━━ Given records

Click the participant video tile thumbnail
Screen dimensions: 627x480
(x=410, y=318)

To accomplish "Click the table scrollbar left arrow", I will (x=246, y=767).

━━━━
━━ Given records

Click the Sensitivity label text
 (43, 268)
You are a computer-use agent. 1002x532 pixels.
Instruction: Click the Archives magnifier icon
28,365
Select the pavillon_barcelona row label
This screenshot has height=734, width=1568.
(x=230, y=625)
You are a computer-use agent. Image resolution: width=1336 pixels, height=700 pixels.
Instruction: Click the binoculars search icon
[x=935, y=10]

━━━━

◆ **Assignment**:
Among the lines above, which ones include the word "computer"? Copy them.

◆ **Answer section**:
You are a computer-use agent. 1002x532 pixels.
You are a computer-use agent. Image resolution: width=1336 pixels, height=700 pixels.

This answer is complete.